**TASK INSTRUCTIONS**
Can you reproduce only the rows starting with the line containing "Screenshot is 1133x2576." and going on through the line containing "digital (582, 82)", swapping "Sortieren" for "Sortierung" and leaving everything else unchanged? Omit the pictures from your answer.

___ ENTRIES

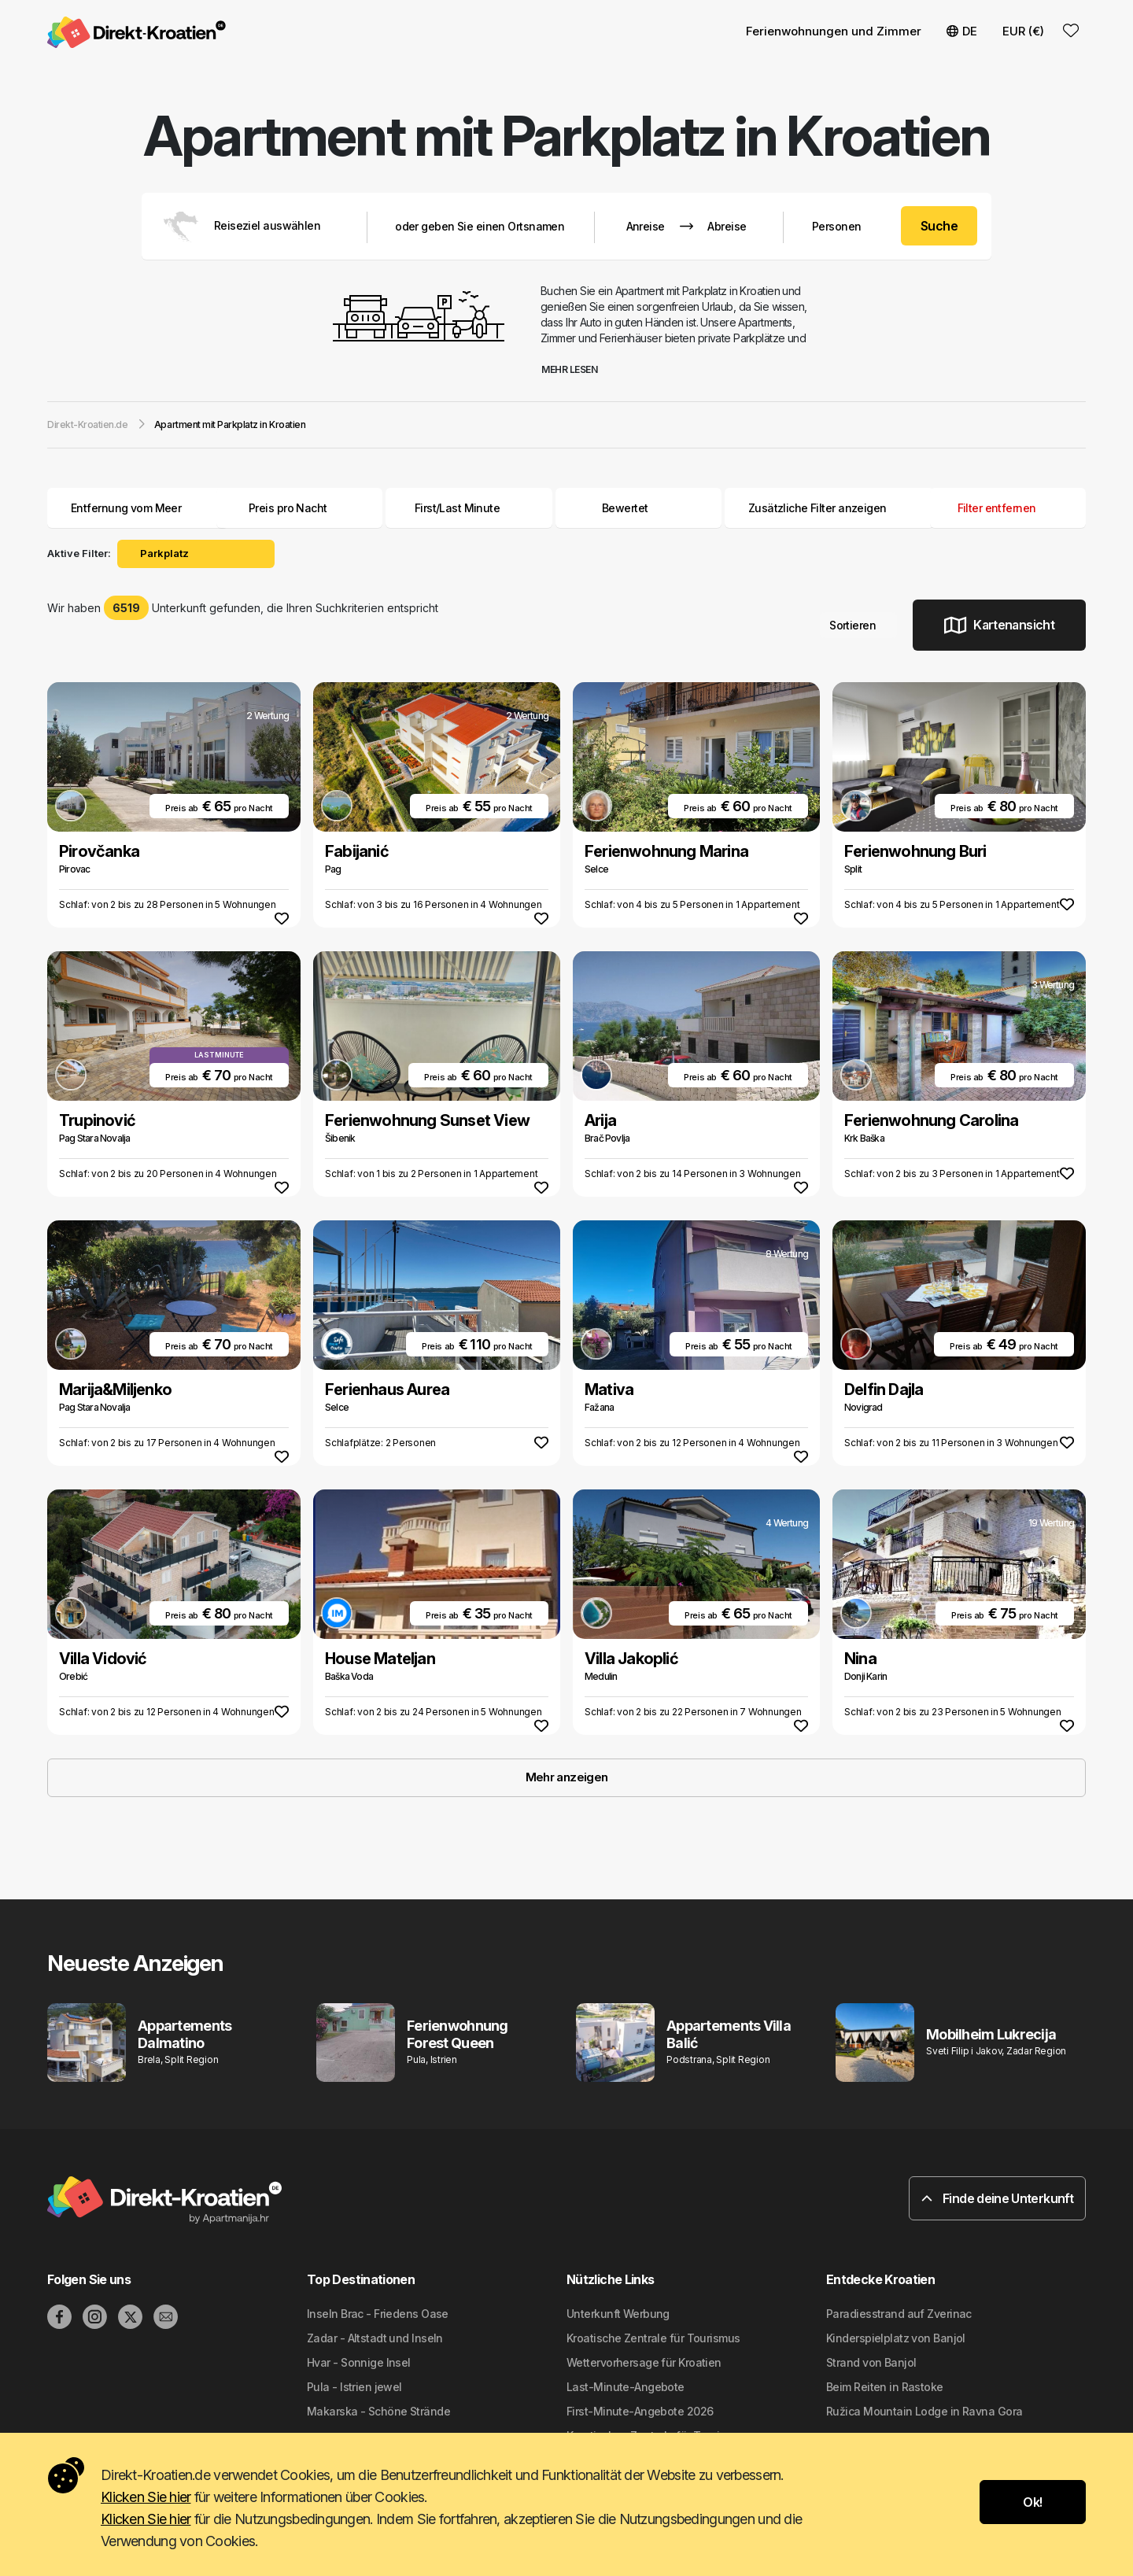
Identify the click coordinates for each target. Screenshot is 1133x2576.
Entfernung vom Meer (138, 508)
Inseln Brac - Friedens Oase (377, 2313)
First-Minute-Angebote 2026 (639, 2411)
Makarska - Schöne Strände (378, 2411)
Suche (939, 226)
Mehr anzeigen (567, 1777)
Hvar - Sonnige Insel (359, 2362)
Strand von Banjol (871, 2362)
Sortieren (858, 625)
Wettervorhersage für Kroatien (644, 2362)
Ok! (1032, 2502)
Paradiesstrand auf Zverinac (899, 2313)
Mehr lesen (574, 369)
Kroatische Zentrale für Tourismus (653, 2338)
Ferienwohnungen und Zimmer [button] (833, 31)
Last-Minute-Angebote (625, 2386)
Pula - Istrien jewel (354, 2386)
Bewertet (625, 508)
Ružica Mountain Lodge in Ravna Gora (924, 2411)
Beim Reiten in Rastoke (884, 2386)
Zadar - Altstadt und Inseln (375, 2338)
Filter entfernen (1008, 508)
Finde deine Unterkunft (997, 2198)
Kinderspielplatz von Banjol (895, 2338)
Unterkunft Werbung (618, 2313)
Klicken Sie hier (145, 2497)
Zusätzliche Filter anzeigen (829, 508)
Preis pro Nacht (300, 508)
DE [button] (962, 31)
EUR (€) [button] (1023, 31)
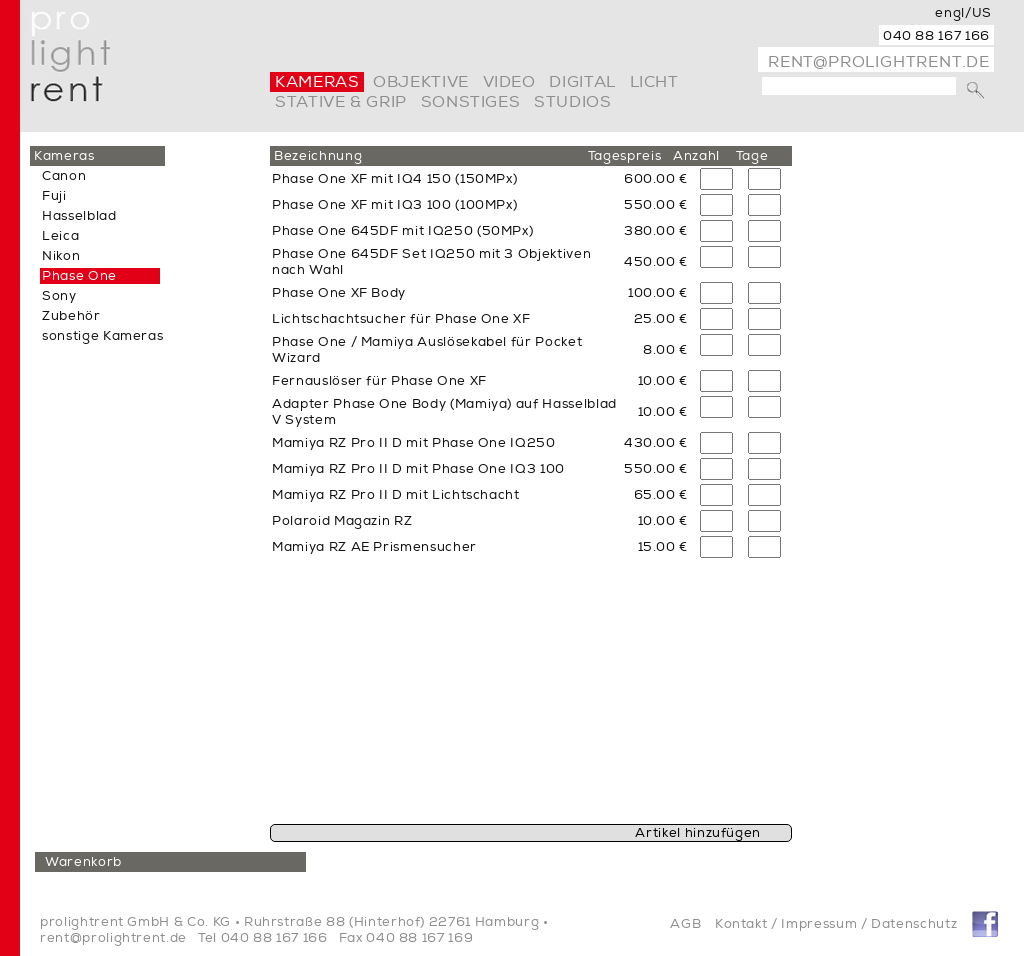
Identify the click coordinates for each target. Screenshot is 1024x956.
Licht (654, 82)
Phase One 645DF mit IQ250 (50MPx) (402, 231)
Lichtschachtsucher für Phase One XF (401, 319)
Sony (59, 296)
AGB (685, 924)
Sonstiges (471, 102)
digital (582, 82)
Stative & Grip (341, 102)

______
___ ENTRIES

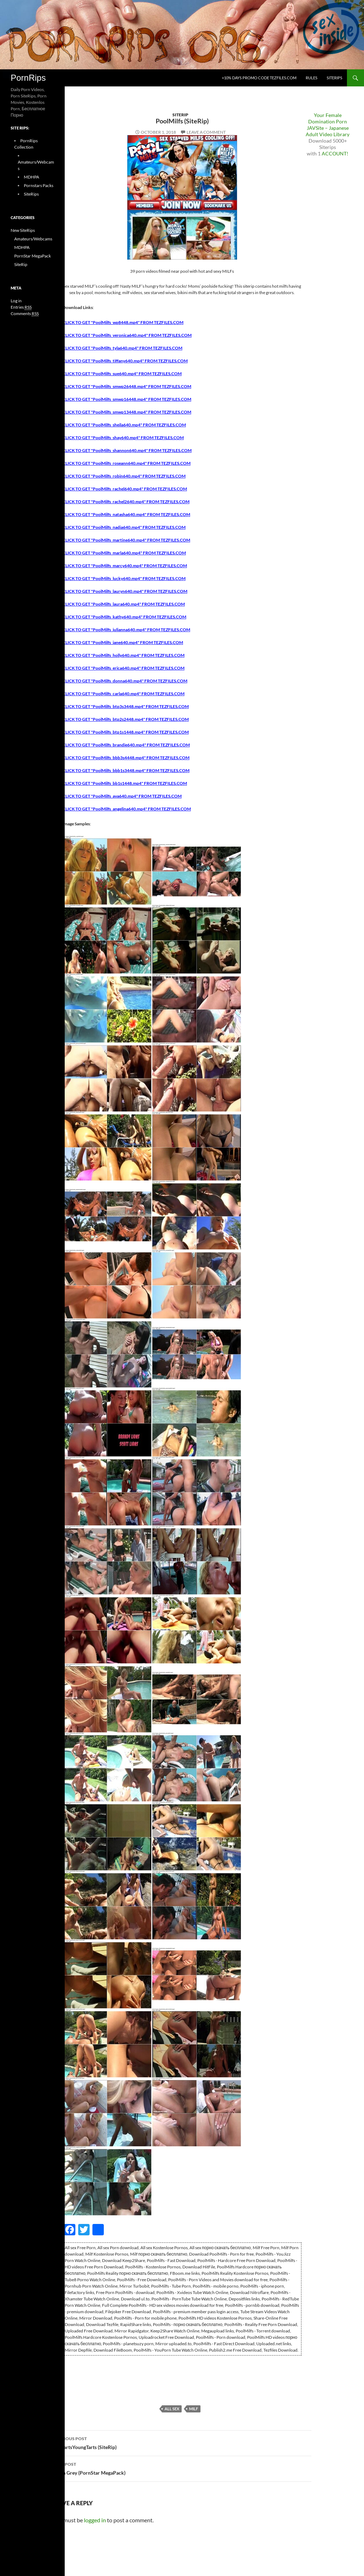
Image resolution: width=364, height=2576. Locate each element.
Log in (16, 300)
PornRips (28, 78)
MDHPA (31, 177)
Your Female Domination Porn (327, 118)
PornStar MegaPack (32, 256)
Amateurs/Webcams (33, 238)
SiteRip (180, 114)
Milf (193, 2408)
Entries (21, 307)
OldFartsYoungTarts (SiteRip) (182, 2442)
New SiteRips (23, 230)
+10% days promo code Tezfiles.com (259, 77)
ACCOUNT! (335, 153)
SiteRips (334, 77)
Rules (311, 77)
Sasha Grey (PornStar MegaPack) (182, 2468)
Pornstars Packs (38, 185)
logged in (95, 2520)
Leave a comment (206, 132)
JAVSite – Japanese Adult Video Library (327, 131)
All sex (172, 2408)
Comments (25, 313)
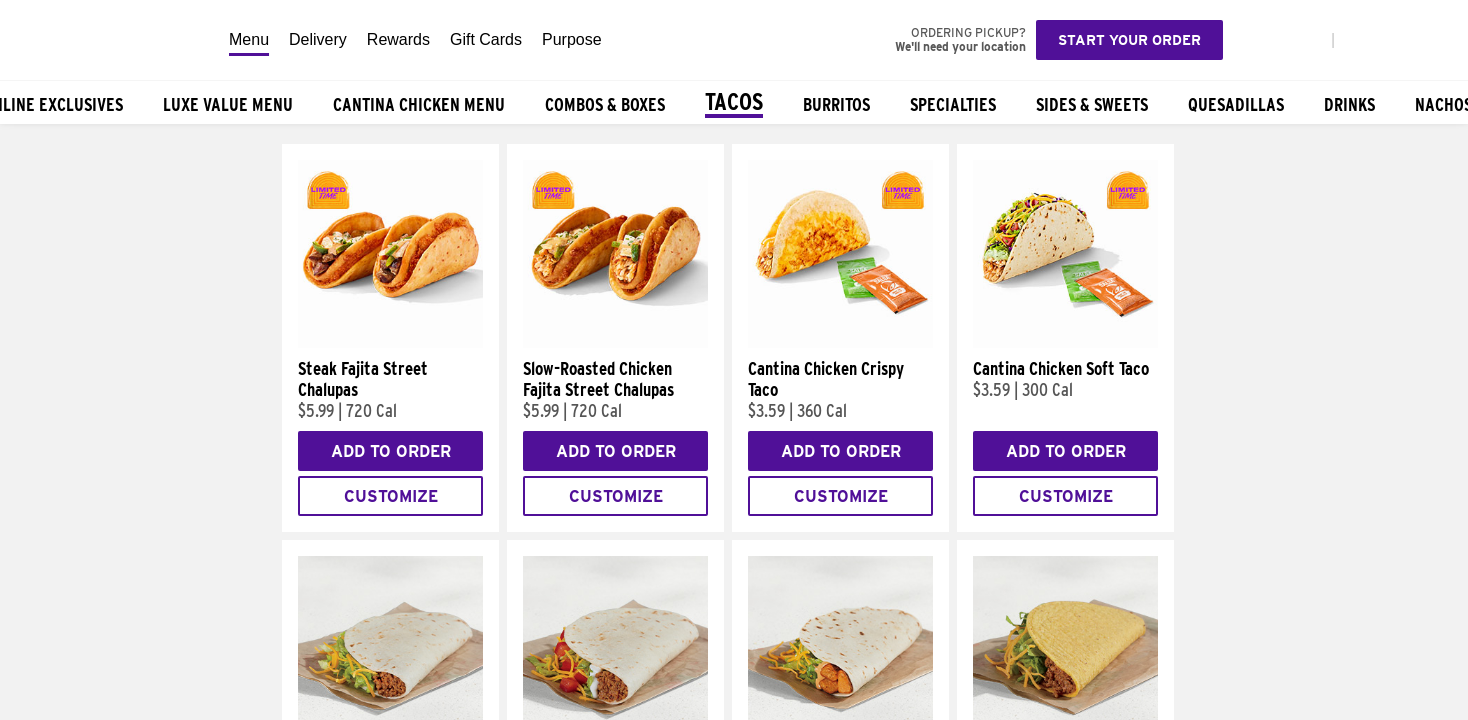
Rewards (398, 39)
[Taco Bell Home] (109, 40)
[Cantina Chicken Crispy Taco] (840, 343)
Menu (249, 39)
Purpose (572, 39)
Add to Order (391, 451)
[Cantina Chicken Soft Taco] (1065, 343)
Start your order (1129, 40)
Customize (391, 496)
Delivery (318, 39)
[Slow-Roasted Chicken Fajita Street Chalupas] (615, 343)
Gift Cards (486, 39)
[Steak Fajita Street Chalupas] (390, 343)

______

**EXERCISE RESPONSE**
Identify the click coordinates for each target. Screenshot is 1133x2576.
Entfernung vom Meer (138, 508)
Inseln Brac - Friedens Oase (377, 2313)
First-Minute-Angebote 2026 (639, 2411)
Makarska - Schöne Strände (378, 2411)
Suche (939, 226)
Mehr anzeigen (567, 1777)
Hvar - Sonnige Insel (359, 2362)
Strand von Banjol (871, 2362)
Sortierung (858, 625)
Wettervorhersage für Kroatien (644, 2362)
Ok! (1032, 2502)
Paradiesstrand auf Zverinac (899, 2313)
Mehr lesen (574, 369)
Kroatische Zentrale für Tourismus (653, 2338)
Ferienwohnungen und Zimmer [button] (833, 31)
Last-Minute-Angebote (625, 2386)
Pula - Istrien jewel (354, 2386)
Bewertet (625, 508)
Ružica Mountain Lodge in Ravna Gora (924, 2411)
Beim Reiten in Rastoke (884, 2386)
Zadar - Altstadt und Inseln (375, 2338)
Filter entfernen (1008, 508)
Finde deine Unterkunft (997, 2198)
Kinderspielplatz von Banjol (895, 2338)
Unterkunft Werbung (618, 2313)
Klicken Sie hier (145, 2497)
Zusätzliche Filter anzeigen (829, 508)
Preis pro Nacht (300, 508)
DE [button] (962, 31)
EUR (€) [button] (1023, 31)
Identify the click coordinates for each target. Screenshot is 1024x956.
Licht (654, 82)
Phase One 645DF mit IQ250 (50MPx) (402, 231)
Lichtschachtsucher für Phase One XF (401, 319)
Sony (59, 296)
AGB (685, 924)
Sonstiges (471, 102)
digital (582, 82)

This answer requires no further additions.